Only the lines holding "will" are wanted. Copy every one from the records below.

▶ [Data for analysis]:

'''

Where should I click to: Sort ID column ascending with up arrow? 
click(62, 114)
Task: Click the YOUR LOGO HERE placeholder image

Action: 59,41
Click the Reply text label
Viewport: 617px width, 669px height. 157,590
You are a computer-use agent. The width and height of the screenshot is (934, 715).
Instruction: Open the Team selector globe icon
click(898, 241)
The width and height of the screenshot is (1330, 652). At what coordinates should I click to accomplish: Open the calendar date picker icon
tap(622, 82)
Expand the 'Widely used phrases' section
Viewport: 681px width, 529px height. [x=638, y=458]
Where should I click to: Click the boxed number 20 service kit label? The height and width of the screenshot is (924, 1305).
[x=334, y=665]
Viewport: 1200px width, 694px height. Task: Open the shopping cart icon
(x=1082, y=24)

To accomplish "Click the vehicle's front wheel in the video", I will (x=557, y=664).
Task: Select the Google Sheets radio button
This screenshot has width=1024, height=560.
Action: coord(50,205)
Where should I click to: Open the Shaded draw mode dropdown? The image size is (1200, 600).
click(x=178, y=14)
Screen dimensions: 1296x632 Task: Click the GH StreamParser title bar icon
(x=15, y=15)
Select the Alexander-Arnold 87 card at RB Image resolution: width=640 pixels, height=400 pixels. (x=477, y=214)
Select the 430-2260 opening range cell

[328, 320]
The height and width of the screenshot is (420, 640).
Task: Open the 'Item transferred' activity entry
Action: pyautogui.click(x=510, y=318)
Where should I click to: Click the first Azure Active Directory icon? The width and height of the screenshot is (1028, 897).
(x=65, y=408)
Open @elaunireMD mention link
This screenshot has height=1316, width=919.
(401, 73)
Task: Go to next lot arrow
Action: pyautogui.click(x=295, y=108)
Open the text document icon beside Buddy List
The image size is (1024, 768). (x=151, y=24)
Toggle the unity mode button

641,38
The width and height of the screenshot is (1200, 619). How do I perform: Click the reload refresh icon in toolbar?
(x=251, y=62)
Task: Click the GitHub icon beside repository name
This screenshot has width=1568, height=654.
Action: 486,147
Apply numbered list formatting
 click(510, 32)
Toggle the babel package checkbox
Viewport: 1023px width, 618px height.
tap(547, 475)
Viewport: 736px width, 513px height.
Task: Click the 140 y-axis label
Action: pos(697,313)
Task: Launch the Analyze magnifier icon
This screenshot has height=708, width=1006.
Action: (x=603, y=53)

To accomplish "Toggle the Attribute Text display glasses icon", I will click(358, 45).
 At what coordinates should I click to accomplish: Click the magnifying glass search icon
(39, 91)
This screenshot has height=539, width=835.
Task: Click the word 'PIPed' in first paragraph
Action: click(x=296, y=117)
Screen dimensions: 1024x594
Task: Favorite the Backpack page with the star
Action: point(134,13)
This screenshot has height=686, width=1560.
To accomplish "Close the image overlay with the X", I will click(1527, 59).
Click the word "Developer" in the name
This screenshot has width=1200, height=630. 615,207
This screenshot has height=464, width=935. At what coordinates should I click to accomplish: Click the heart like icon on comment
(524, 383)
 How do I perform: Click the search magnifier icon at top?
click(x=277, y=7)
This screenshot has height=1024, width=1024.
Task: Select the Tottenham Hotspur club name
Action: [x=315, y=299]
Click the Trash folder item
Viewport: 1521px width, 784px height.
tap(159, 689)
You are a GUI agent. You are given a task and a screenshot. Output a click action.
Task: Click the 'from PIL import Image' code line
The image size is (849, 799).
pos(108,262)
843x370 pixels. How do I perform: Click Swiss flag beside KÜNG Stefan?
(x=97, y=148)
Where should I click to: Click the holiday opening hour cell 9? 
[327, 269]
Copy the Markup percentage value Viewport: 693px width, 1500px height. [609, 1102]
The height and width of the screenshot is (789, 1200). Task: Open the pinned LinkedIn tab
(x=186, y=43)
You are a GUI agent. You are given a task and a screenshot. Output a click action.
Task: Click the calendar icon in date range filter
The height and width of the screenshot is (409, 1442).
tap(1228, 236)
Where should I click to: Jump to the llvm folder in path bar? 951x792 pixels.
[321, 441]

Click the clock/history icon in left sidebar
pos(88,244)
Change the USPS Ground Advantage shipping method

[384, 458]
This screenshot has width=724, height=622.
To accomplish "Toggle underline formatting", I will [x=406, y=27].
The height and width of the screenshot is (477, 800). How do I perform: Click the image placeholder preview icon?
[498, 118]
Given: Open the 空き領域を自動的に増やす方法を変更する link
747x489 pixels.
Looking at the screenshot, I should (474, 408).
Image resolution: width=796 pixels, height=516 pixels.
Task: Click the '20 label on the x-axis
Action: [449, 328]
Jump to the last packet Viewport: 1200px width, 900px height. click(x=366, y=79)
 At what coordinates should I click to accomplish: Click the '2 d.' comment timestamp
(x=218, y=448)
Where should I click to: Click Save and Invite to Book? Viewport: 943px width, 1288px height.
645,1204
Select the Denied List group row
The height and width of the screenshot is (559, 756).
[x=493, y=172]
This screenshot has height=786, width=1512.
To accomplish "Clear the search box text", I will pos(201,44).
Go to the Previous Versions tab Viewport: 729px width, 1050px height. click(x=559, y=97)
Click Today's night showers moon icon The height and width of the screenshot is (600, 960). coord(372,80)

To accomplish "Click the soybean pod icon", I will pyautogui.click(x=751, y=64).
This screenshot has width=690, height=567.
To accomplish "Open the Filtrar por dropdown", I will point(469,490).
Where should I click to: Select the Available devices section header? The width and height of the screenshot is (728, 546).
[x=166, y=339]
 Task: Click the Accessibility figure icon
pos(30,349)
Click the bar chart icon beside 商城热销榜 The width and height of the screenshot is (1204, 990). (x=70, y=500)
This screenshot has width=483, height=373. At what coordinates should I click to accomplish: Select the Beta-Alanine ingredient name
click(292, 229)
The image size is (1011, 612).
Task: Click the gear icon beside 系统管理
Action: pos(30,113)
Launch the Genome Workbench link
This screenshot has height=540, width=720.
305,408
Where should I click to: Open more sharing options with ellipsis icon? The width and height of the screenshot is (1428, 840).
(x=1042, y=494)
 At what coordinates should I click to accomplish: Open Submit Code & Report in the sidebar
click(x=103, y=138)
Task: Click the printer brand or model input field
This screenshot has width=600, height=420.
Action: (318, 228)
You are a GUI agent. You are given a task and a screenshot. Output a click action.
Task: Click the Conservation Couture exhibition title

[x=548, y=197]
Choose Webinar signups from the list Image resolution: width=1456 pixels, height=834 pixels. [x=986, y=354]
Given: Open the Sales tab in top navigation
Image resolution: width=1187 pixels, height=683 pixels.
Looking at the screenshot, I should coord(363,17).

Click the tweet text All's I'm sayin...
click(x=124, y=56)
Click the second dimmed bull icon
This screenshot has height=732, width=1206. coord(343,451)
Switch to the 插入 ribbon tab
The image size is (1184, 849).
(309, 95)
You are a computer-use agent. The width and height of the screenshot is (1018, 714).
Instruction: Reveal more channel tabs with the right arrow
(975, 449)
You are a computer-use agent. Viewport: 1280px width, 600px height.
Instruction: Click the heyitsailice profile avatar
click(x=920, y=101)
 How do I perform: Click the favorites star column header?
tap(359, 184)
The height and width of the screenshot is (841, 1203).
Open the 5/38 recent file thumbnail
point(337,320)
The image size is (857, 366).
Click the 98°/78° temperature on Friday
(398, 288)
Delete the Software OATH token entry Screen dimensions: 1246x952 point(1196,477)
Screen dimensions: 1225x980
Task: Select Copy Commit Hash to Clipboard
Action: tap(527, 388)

'''

▶ [Exercise answer]:
To accomplish "Click the vehicle's front wheel in the video", I will (x=557, y=664).
To accomplish "Toggle the Attribute Text display glasses icon", I will click(358, 45).
To accomplish "Close the image overlay with the X", I will click(1527, 59).
To accomplish "Toggle underline formatting", I will [x=406, y=27].
To accomplish "Clear the search box text", I will pos(201,44).
To accomplish "Click the soybean pod icon", I will pyautogui.click(x=751, y=64).
To accomplish "Open the Filtrar por dropdown", I will point(469,490).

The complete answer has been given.